State how many lines of the data below hold the string "height", giving nothing but the number.

# # #

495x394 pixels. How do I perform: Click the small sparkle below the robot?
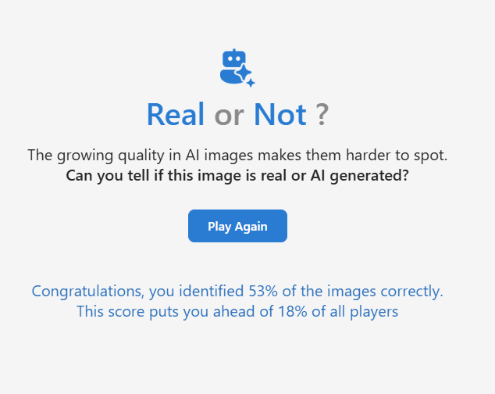coord(251,83)
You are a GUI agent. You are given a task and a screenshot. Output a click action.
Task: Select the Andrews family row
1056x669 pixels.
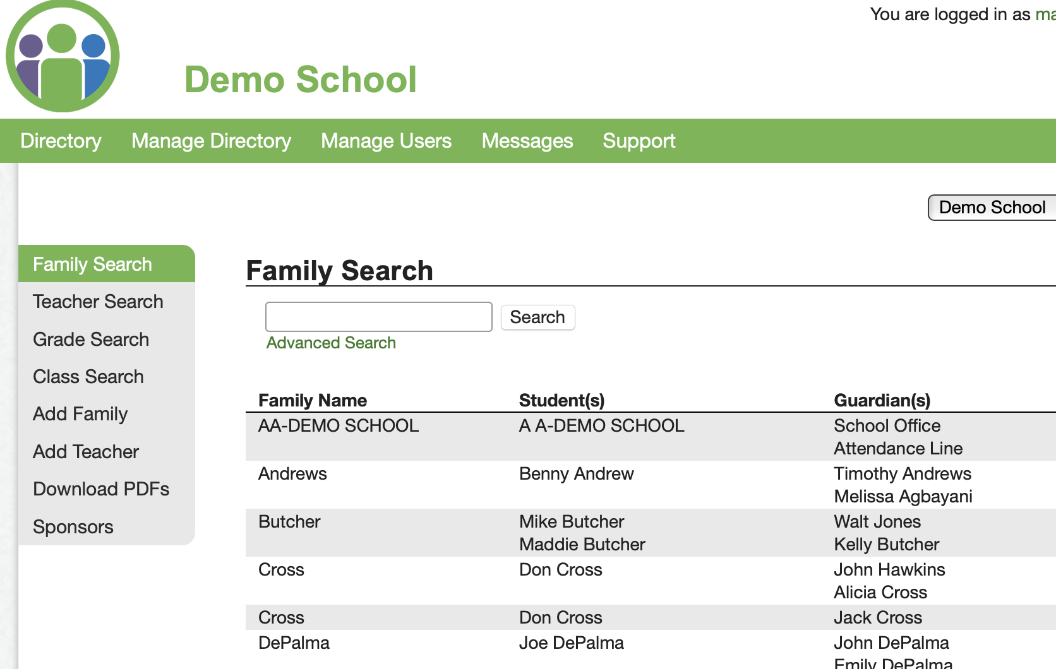click(x=292, y=474)
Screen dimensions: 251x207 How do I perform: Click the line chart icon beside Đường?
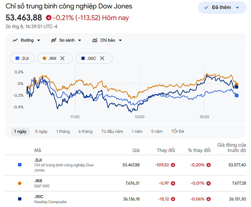pos(15,40)
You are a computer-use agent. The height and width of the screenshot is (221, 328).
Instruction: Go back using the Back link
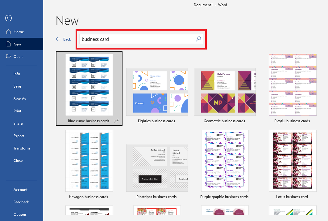point(64,39)
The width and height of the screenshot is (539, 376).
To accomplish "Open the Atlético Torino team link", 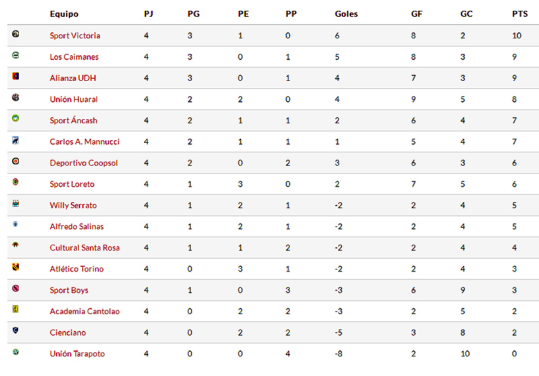I will pos(77,269).
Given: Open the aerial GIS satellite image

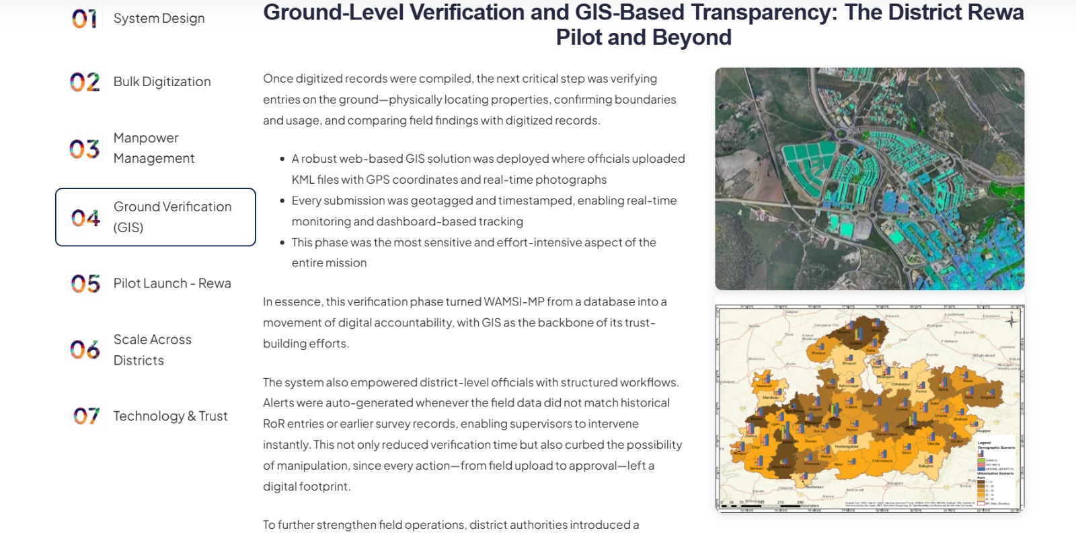Looking at the screenshot, I should (870, 179).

# # #

**EXERCISE SOLUTION**: 2